It's not completely clear to me whether About pages and filled-out policies will help established shops with feedback, or if they are just a proxy for positive reviews for newer shops. My SEO shop did not have an About page, but adding one did nothing for my search rankings, nor did marking a few old orders as shipped.
Etsy staff did clarify that these changes only took effect on November 4th, and that negative factors such as an opened case would be considered in ratio to the shop's number of recent sales. For reviews, they consider review average instead of just the number of bad or good reviews, which helps protect larger shops who, almost inevitably, will end up with a few disgruntled customers or low reviews even if they do everything right, simply based on volume. Etsy staffer Jaime DeLanghe also provided a few more details here.
Although most of these factors are difficult to test, it appears that you need more than just a few cases or bad reviews to see your search ranking affected; I have not seen many reports of sellers dropping dramatically after having problems. Low reviews seem to be considered on a shop-wide basis as opposed to a by-item basis, although admittedly we don't have enough examples yet to be sure of anything; very few sellers seem to have experienced a loss in ranking because of this change.
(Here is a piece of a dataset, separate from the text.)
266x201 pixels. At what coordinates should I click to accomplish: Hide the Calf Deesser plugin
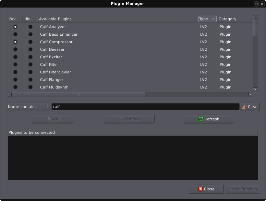pos(31,49)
Most of these new search factors are probably welcome to a majority of sellers in abstract, since shops with lousy customer service are a perennial concern on a shared marketplace. The review average factor is a concern for newer shops, however, and it may end up leading to more new sellers abandoning shops after they receive just one bad review. We can only hope that Etsy will not make any major changes to the case system that will lead to a huge rash of mistaken cases being filed as they did a few years back, or the effects may be devastating.
What can sellers do to adapt? The glib answer would be, make sure you have great customer service, and don't use other people's intellectual property. But what happens if you have a run of bad luck, and your search results take a hit? There are really no good answers, other than doing your best to fix the problems for your customers, and working to diversify your revenue streams so you are less dependent on sales from Etsy search, both of which are actions I also recommended before this algorithm update.
Where is Etsy Search Headed Next?
These are the first two significant changes to the Etsy search algorithm in a long time, in that they actually affect ranking as opposed to elements such as the number of items per shop per page. It seems highly unlikely that Etsy will stop here with location-based ranking, and I have been expecting more personalized results in searches for a while now. I will be quite surprised if we do not see more changes in 2016. Don't assume that everything will stay the same.
On the other hand, this new openness about the factors used to decide ranking is quite refreshing, and may help sellers who have been confused with how search works. It should certainly stem the tide of inaccurate rumours that seem to plague the Etsy forum. I hope that all of the sellers who claim they "gave up" on SEO because it was too confusing will give it another shot, now that Etsy has confirmed more of the factors governing placement.
Etsy Success will be releasing one of their "fireside chats" on their You Tube Channel on Friday November 20th, answering questions about the search algorithm, including the recent changes. I will update this post with more information if it is warranted.